TEXT PASSAGE:

# # # #

Deep-sea fish and synthetic systems


Prof. Rafal Klajn, the lead author, explains, “Some deep-sea fish have evolved antenna-like molecules capable of absorbing photons in the red wavelength range, whose abundance at great depths is close to zero. After absorbing a photon, this antenna molecule transfers its energy to the nearby retinal molecule, thus inducing its conformational change from the cis to trans-retinal. In synthetic systems, such process would enable using low-energy light for applications in for instance energy storage or controlled drug release.”


Superior supramolecular machine


The researchers have created a supramolecular machine, inspired by this natural phenomenon. It efficiently converts azobenzenes, commonly used synthetic photoswitchable molecules, from stable to metastable states using almost any visible light wavelength. This involves a metal–organic cage that encloses an azobenzene molecule and a light-absorbing antenna molecule, the sensitiser. In the cage's confined space, chemical reactions otherwise impossible become feasible.


Overcoming azobenzenes’ limitations


Dr. Nikita Durandin from Tampere University discusses overcoming azobenzenes' limitations, “A common problem of azobenzenes is that they cannot efficiently undergo photoswitching from the stable trans form to the metastable cis form upon low-energy red and near-infrared light, but the process has to be driven by UV light. This substantially limits their applications in fields such as photocatalysis or photopharmacology. Now, using the supramolecular caging approach we can reach almost quantitative trans-to-cis isomerisation with any color of visible range.”


Ultrafast photochemical processes


Dr. Tero-Petri Ruoko, an expert in ultrafast spectroscopy, adds, “Time-resolved spectroscopic studies done at Tampere University revealed that the photochemical processes triggering the isomerisation happen superfast, in the nanosecond range. In other words, almost one billion times faster than the blink of your eyes.”


Future applications in soft robotics and drug delivery


Prof. Arri Priimägi, leading the Smart Photonics Materials group, sees potential future applications in soft robotics and light-activated drug delivery systems. The group is already progressing towards the next generation of light-driven supramolecular machines, leveraging the developed methodologies.
The research article titled “Disequilibrating azobenzenes by visible-light sensitisation under confinement” has been published in Science.

# # # #

TASK A: From the azobenzene article, copy the part that opens with the words containing "Future applications in soft robotics and drug" and closes with "the developed methodologies.".
TASK B: Name every person the azobenzene article quotes or mentions, each with the title the article gives.
TASK C: Render this sentence from the azobenzene article in Spanish: "In the cage's confined space, chemical reactions otherwise impossible become feasible."
None of the work here requires the data excerpts.

Data excerpts:

# # # #

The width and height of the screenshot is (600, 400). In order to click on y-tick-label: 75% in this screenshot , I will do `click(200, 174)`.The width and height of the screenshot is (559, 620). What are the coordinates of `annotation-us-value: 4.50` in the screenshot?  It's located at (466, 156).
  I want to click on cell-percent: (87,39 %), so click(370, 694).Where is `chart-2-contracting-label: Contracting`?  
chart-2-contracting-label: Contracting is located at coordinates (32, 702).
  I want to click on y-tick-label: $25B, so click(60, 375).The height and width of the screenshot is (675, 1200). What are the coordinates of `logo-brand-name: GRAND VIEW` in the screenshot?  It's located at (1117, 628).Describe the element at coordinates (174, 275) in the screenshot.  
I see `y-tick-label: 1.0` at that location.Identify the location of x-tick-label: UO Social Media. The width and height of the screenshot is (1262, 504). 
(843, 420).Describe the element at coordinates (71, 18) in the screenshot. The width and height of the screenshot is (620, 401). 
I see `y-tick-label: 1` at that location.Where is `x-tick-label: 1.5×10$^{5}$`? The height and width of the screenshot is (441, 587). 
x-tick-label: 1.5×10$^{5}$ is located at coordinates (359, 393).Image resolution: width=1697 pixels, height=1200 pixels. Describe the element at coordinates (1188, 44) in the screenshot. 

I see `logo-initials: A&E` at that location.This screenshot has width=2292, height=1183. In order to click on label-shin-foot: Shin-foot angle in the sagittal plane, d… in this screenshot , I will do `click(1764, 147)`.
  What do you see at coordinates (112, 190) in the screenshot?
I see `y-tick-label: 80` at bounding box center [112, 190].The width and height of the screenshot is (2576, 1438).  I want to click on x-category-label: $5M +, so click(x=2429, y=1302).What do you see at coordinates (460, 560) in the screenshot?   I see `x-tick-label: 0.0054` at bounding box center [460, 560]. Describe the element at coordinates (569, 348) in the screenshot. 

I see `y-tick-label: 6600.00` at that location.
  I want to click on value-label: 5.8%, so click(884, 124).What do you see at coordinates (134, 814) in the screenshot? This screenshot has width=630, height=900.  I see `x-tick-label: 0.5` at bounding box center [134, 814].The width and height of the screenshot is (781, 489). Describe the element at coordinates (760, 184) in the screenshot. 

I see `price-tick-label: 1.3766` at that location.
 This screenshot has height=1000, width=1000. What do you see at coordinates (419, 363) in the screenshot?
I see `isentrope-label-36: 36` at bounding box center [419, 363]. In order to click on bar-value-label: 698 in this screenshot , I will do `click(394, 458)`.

# # # #

ANSWER BOX A:
Future applications in soft robotics and drug delivery


Prof. Arri Priimägi, leading the Smart Photonics Materials group, sees potential future applications in soft robotics and light-activated drug delivery systems. The group is already progressing towards the next generation of light-driven supramolecular machines, leveraging the developed methodologies.

ANSWER BOX B: Prof. Rafal Klajn, Dr. Nikita Durandin, Dr. Tero-Petri Ruoko, Prof. Arri Priimägi

ANSWER BOX C: En el espacio confinado de la jaula, se vuelven viables reacciones químicas que de otro modo serían imposibles.